What is being asked:
Print out every line of the material exactly. Include no pictures.
** Input material follows **
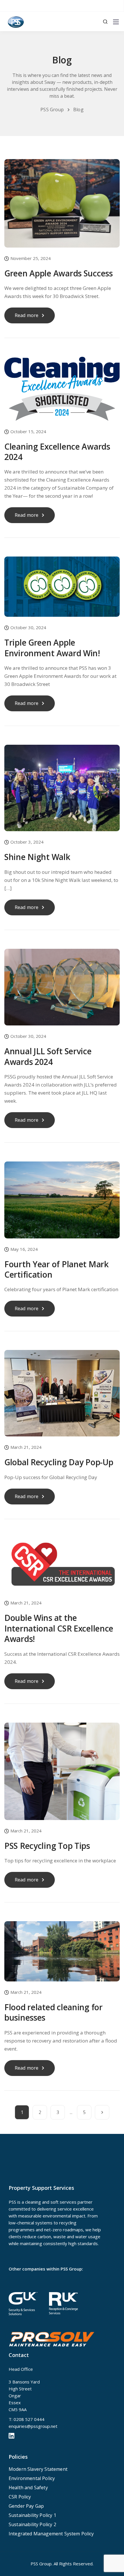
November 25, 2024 (30, 258)
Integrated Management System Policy (51, 2533)
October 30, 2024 (28, 627)
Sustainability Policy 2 (32, 2524)
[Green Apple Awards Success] (62, 207)
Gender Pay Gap (26, 2506)
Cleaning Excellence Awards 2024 (57, 451)
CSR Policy (20, 2497)
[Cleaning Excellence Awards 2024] (62, 392)
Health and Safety (28, 2487)
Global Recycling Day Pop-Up (58, 1462)
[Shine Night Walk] (62, 792)
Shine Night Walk (37, 856)
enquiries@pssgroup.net (33, 2426)
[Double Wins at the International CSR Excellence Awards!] (62, 1569)
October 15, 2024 (28, 431)
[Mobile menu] (116, 22)
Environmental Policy (32, 2478)
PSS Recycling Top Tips (47, 1845)
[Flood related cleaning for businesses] (62, 1955)
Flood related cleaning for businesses (53, 2012)
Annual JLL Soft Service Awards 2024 (48, 1056)
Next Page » (102, 2112)
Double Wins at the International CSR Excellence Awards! (58, 1628)
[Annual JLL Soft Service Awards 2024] (62, 991)
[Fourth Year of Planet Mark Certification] (62, 1203)
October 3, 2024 (27, 842)
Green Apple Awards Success (58, 273)
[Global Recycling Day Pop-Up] (62, 1397)
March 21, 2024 (26, 1447)
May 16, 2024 (24, 1249)
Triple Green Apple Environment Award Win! (52, 647)
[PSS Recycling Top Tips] (62, 1775)
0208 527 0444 (29, 2419)
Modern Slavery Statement (38, 2469)
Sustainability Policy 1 (32, 2515)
** End of Input material **
Task solution:
November 25, 2024 (30, 258)
Integrated Management System Policy (51, 2533)
October 30, 2024 (28, 627)
Sustainability Policy 2 (32, 2524)
[Green Apple Awards Success] (62, 207)
Gender Pay Gap (26, 2506)
Cleaning Excellence Awards 2024 (57, 451)
CSR Policy (20, 2497)
[Cleaning Excellence Awards 2024] (62, 392)
Health and Safety (28, 2487)
Global Recycling Day Pop-Up (58, 1462)
[Shine Night Walk] (62, 792)
Shine Night Walk (37, 856)
enquiries@pssgroup.net (33, 2426)
[Double Wins at the International CSR Excellence Awards!] (62, 1569)
October 15, 2024 (28, 431)
[Mobile menu] (116, 22)
Environmental Policy (32, 2478)
PSS Recycling Top Tips (47, 1845)
[Flood related cleaning for businesses] (62, 1955)
Flood related cleaning for businesses (53, 2012)
Annual JLL Soft Service Awards 2024 (48, 1056)
Next Page » (102, 2112)
Double Wins at the International CSR Excellence Awards! (58, 1628)
[Annual JLL Soft Service Awards 2024] (62, 991)
[Fourth Year of Planet Mark Certification] (62, 1203)
October 3, 2024 (27, 842)
Green Apple Awards Success (58, 273)
[Global Recycling Day Pop-Up] (62, 1397)
March 21, 2024 (26, 1447)
May 16, 2024 (24, 1249)
Triple Green Apple Environment Award Win! (52, 647)
[PSS Recycling Top Tips] (62, 1775)
0208 527 0444 (29, 2419)
Modern Slavery Statement (38, 2469)
Sustainability Policy 1 (32, 2515)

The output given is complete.